Word and element location data
*****

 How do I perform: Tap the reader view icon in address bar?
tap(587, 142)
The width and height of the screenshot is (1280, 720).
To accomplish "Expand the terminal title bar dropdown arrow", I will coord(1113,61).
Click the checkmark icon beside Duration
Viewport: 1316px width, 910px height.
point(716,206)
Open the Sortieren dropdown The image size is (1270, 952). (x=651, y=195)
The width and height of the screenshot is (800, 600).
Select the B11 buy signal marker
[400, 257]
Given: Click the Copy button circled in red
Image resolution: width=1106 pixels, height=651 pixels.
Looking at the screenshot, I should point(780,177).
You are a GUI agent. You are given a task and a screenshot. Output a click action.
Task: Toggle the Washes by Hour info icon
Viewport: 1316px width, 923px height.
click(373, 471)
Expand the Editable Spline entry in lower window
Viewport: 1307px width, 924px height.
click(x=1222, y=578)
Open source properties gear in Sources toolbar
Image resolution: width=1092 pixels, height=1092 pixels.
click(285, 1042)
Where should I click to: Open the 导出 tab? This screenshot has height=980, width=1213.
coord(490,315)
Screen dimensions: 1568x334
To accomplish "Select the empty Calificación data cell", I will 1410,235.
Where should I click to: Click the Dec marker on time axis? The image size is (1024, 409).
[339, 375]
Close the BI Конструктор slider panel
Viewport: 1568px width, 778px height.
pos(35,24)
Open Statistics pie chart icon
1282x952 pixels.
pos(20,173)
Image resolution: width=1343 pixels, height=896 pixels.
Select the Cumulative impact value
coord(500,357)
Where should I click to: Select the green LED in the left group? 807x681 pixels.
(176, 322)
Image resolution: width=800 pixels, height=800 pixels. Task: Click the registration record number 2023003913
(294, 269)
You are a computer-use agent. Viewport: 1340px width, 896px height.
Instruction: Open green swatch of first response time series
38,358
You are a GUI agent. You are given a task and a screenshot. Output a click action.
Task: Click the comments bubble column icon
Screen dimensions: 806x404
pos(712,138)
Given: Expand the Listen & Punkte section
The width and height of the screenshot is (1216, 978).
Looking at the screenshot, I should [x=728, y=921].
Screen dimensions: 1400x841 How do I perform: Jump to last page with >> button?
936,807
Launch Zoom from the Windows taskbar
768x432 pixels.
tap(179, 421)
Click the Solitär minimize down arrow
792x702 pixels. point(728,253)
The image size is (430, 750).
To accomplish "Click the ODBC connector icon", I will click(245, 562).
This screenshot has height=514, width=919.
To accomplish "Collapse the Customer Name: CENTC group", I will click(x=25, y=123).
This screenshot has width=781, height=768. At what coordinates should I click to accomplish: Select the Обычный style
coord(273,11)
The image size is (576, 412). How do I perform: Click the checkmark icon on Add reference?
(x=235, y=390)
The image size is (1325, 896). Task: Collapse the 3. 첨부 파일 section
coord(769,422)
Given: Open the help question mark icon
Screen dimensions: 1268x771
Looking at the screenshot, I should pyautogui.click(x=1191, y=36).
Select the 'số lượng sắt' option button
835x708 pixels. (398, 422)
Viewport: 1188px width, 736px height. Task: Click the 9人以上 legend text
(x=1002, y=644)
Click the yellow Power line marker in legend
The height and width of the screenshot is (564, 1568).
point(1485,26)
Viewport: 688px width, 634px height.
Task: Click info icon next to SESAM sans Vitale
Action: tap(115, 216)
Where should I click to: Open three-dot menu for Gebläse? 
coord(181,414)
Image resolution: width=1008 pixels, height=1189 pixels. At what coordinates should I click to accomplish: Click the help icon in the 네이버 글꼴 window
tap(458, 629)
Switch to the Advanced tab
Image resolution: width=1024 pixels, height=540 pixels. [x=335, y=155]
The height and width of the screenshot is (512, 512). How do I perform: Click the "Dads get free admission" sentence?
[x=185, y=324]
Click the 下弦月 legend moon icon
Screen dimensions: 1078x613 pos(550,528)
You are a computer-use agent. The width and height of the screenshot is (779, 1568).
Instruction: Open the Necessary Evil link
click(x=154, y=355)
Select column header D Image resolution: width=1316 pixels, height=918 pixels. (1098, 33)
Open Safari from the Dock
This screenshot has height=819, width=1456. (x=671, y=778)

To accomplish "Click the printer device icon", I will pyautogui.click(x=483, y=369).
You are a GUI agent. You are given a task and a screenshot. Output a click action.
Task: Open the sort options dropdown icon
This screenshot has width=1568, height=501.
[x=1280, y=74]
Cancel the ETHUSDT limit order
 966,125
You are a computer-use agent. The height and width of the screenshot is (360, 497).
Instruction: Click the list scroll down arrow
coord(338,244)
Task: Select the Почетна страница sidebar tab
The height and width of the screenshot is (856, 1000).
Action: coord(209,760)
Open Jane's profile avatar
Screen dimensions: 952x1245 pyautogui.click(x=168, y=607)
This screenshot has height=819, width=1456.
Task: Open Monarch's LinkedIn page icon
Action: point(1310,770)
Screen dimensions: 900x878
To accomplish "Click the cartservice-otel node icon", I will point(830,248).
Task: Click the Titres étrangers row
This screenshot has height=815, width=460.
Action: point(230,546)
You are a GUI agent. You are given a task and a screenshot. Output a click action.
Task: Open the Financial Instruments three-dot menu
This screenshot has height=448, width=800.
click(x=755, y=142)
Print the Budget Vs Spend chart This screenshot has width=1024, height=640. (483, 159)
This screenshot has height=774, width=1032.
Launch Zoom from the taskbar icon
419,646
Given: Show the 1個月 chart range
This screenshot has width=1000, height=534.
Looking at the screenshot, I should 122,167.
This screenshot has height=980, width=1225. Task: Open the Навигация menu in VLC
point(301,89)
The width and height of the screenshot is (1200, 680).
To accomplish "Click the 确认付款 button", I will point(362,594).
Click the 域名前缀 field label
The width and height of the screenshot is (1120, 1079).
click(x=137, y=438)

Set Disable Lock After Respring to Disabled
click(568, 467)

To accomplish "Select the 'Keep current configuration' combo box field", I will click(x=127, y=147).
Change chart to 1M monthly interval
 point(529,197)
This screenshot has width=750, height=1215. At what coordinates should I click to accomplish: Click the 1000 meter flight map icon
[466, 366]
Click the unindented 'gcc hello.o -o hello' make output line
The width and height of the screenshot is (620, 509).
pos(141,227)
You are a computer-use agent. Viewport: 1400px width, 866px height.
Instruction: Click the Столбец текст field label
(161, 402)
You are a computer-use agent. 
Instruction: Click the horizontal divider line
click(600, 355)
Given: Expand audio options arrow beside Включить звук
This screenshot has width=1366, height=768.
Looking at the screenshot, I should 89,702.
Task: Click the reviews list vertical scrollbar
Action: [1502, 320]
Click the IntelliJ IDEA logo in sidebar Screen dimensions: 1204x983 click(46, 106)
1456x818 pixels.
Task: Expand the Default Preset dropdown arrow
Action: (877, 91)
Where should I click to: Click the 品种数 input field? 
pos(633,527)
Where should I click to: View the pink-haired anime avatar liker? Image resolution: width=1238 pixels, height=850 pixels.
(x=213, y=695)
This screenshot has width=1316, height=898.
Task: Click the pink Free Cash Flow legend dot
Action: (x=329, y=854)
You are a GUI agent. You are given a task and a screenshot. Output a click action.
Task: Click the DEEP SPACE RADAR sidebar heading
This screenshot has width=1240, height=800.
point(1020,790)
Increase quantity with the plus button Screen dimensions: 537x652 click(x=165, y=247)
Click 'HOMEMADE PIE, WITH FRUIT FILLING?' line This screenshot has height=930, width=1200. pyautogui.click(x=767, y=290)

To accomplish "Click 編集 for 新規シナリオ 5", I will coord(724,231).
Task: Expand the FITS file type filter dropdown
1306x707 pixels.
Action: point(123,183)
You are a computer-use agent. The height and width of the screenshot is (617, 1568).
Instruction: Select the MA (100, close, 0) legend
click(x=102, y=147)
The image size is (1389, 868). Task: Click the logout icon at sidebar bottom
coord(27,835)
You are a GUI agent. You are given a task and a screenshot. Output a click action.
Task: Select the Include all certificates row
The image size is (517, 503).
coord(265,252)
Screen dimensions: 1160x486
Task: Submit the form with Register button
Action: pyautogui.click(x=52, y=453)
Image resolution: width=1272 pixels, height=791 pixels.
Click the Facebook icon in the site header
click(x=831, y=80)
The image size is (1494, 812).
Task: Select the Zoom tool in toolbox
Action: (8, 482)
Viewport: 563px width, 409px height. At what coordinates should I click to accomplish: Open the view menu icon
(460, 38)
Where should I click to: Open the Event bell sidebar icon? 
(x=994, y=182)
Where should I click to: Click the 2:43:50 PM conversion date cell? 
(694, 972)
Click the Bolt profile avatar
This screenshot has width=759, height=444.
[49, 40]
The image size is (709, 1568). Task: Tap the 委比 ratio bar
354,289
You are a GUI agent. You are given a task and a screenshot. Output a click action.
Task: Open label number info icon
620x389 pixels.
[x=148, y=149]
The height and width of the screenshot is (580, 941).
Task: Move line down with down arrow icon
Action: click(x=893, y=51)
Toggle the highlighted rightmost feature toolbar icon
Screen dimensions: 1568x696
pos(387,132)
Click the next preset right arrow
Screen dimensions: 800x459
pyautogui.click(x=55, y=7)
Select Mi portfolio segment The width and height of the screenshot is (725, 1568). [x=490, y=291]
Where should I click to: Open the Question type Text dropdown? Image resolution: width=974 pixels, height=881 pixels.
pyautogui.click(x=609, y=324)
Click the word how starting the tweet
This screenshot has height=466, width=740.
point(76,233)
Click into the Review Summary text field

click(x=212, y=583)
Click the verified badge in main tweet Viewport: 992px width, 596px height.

*****

▶ _Exercise aim_
Swap "Safari" for "Finder" in everything from the line containing "The image size is (1325, 896)." down to the line containing "Action: coord(209,760)", and give back only those lines with nothing else changed.

▶ _Task response_
The image size is (1325, 896). Task: Collapse the 3. 첨부 파일 section
coord(769,422)
Given: Open the help question mark icon
Screen dimensions: 1268x771
Looking at the screenshot, I should pyautogui.click(x=1191, y=36).
Select the 'số lượng sắt' option button
835x708 pixels. (398, 422)
Viewport: 1188px width, 736px height. Task: Click the 9人以上 legend text
(x=1002, y=644)
Click the yellow Power line marker in legend
The height and width of the screenshot is (564, 1568).
point(1485,26)
Viewport: 688px width, 634px height.
Task: Click info icon next to SESAM sans Vitale
Action: tap(115, 216)
Where should I click to: Open three-dot menu for Gebläse? 
coord(181,414)
Image resolution: width=1008 pixels, height=1189 pixels. At what coordinates should I click to accomplish: Click the help icon in the 네이버 글꼴 window
tap(458, 629)
Switch to the Advanced tab
Image resolution: width=1024 pixels, height=540 pixels. [x=335, y=155]
The height and width of the screenshot is (512, 512). How do I perform: Click the "Dads get free admission" sentence?
[x=185, y=324]
Click the 下弦月 legend moon icon
Screen dimensions: 1078x613 pos(550,528)
You are a computer-use agent. The width and height of the screenshot is (779, 1568).
Instruction: Open the Necessary Evil link
click(x=154, y=355)
Select column header D Image resolution: width=1316 pixels, height=918 pixels. (1098, 33)
Open Finder from the Dock
This screenshot has height=819, width=1456. (x=671, y=778)

To accomplish "Click the printer device icon", I will pyautogui.click(x=483, y=369).
You are a GUI agent. You are given a task and a screenshot. Output a click action.
Task: Open the sort options dropdown icon
This screenshot has width=1568, height=501.
[x=1280, y=74]
Cancel the ETHUSDT limit order
 966,125
You are a computer-use agent. The height and width of the screenshot is (360, 497).
Instruction: Click the list scroll down arrow
coord(338,244)
Task: Select the Почетна страница sidebar tab
The height and width of the screenshot is (856, 1000).
Action: coord(209,760)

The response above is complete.